Guide d'autodéfense numérique

Pour commencer, deux définitions :

  • l'anonymat, c'est ne pas laisser apparaître de nom ;
  • le pseudonymat, c'est choisir et utiliser un nom différent de son nom civil.

De par son fonctionnement, il est très difficile d'être anonyme ou de rester un pseudonyme sur Internet.

Pseudos

Un pseudo, c'est une identité qui n'est pas celle assignée à un individu par l'état civil. On peut choisir de se faire appeler « Spartacus », « Amazone enragée », « Zigouigoui », ou même « Jeanne Dupont ». En conservant un même pseudonyme lors de différents échanges, nos interlocuteurs auront de bonnes chances de penser que les divers messages écrits par ce pseudo viennent de la même personne : ils pourront alors nous répondre, mais ne pourront pas venir nous casser la gueule en cas de désaccord.

Il faut néanmoins être conscient lors du choix d'un pseudonyme que celui-ci peut en lui-même être un indice qui permet de remonter à la personne qui l'utilise, au moins pour les personnes qui connaissent déjà ce pseudonyme par ailleurs.

Identité contextuelle

En reprenant le fil de notre histoire introductive, l'identité contextuelle correspondrait à « une ou plusieurs personnes publiant des informations sur le Maire du 10ème arrondissement », et la personne physique à Benoît.

Que l'on discute avec des personnes avec qui on partage la passion de l'escalade, ou de notre projet professionnel avec un agent Pôle Emploi ou encore avec notre banquier, la teneur des propos, la manière dont on en parle n'est pas la même.
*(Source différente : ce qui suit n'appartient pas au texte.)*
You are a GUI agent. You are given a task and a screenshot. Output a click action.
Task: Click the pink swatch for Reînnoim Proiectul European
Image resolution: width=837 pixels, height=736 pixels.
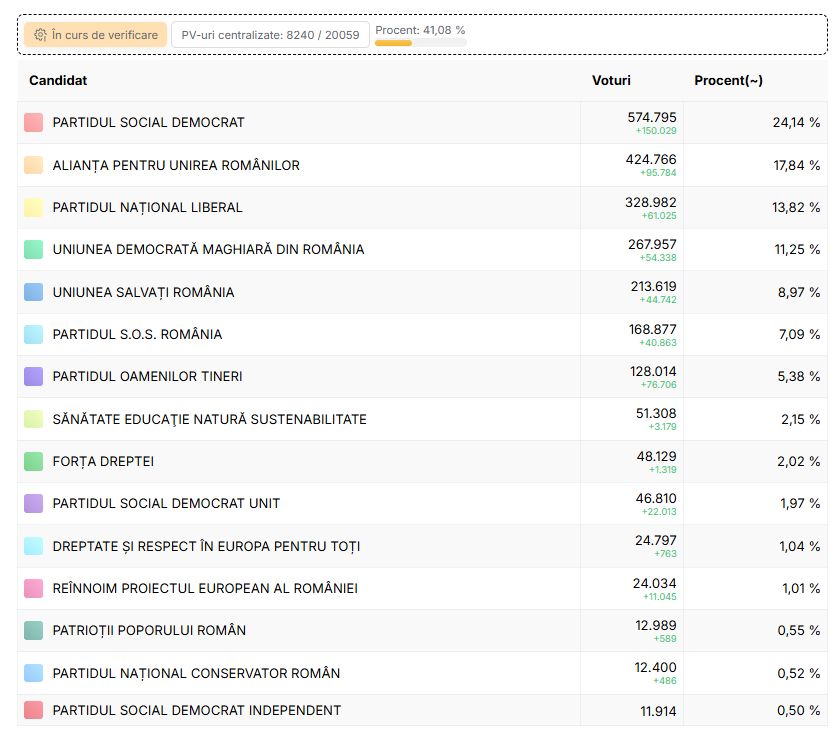click(x=33, y=588)
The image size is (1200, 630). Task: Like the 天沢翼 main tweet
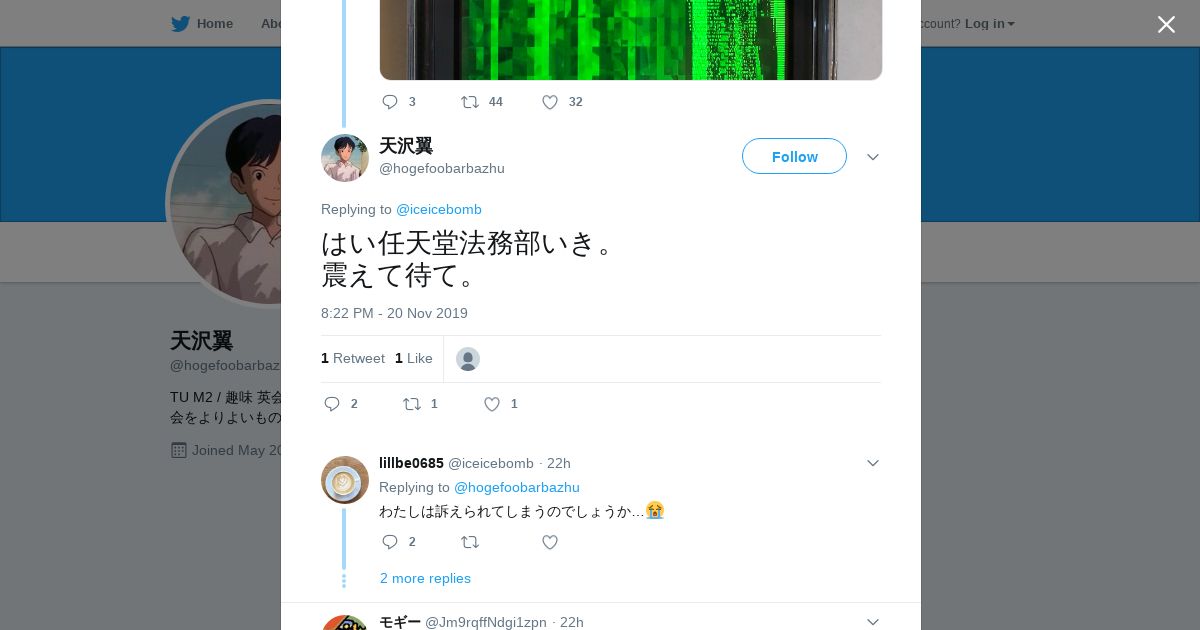(492, 404)
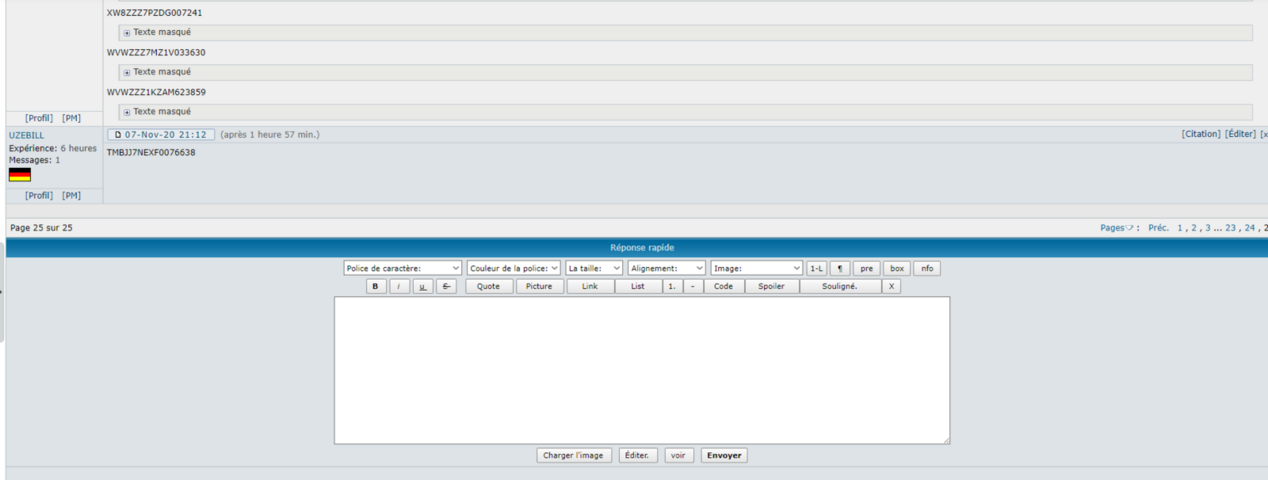
Task: Click the post icon beside 07-Nov-20 21:12
Action: click(x=117, y=134)
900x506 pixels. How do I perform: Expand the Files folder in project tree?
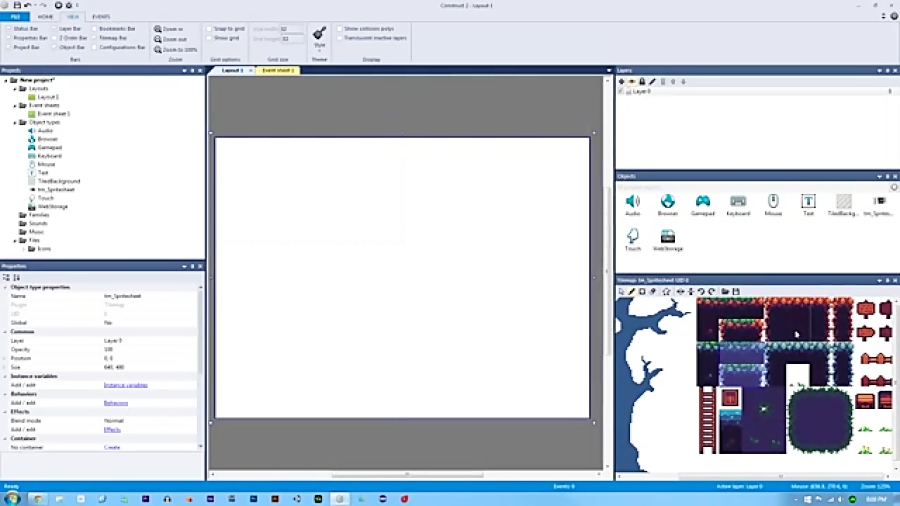click(x=15, y=240)
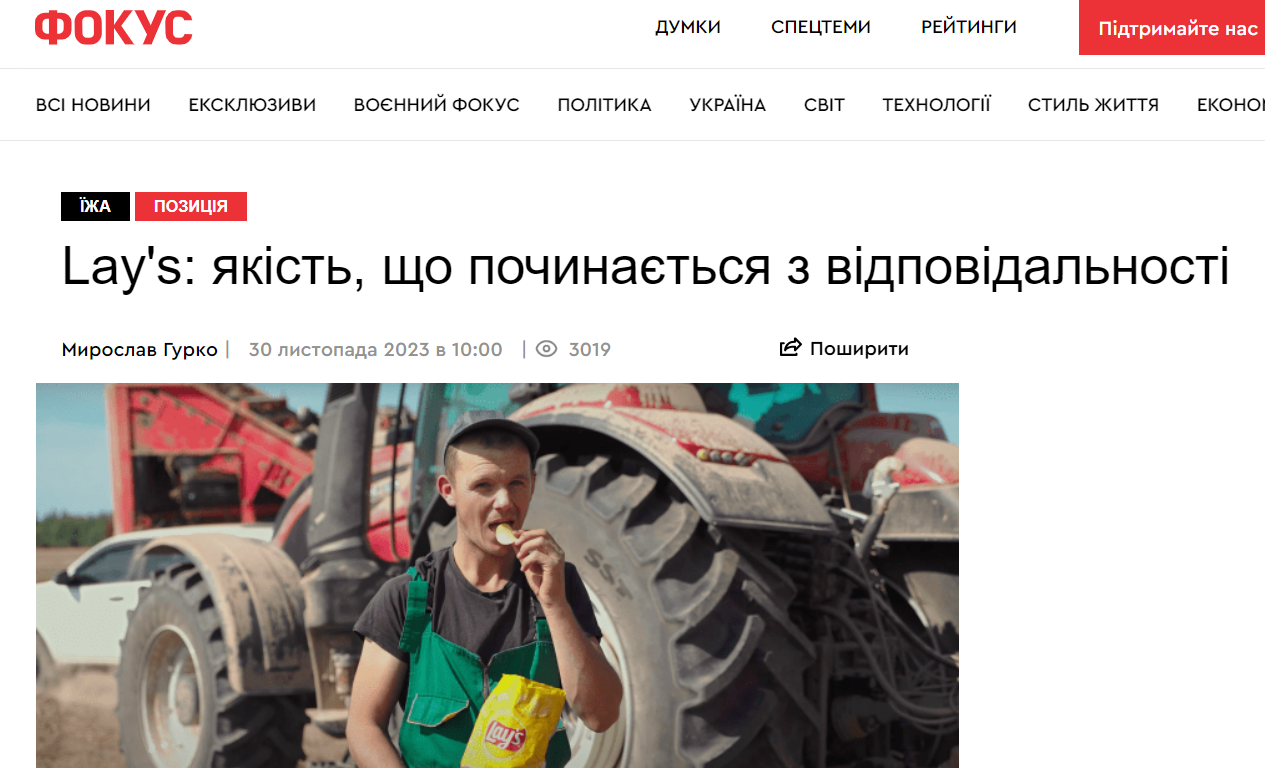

D'un côté on sera plutôt exaltée, aventureuse, de l'autre plutôt sobre, sérieuse... on peut donc parler d'identité contextuelle.

Il en va de même lors de l'utilisation d'un ordinateur : quand on poste un message sur un forum de rencontre, quand on annonce une grosse soirée sur son compte Facebook ou quand on répond à un email de papa, on fait appel à différentes identités contextuelles. Celles-ci peuvent bien évidemment être mélangées et donc rejoindre une même identité composée des trois identités contextuelles mobilisées ci-dessus, la célibataire, la fêtarde, la fille de. Elles sont en définitive toutes constitutives des personnalités de leur propriétaire.

Une identité contextuelle est donc un fragment d'une « identité » globale censée correspondre à une personne physique, ou à un groupe. Tout comme une photographie est un instantané d'une personne ou d'un groupe, sous un certain angle, à un certain âge, etc.

Être absolument anonyme sur Internet, c'est très compliqué : comme on l'a vu, de nombreuses traces sont enregistrées via le réseau lors de son utilisation. Ce phénomène est d'autant plus vrai avec les médias sociaux pour lesquels la génération d'une identité unique et traçable est un fond de commerce1. Il est impossible de ne laisser aucune trace, mais il est peut-être possible de laisser des traces qui ne ramènent nulle part.

On rencontre des difficultés similaires lorsqu'on fait le choix du pseudonymat : plus on utilise un pseudo, plus les traces qu'on laisse s'accumulent. Des petits indices qui, une fois recoupés, peuvent permettre de révéler l'identité civile qui correspond à un pseudonyme.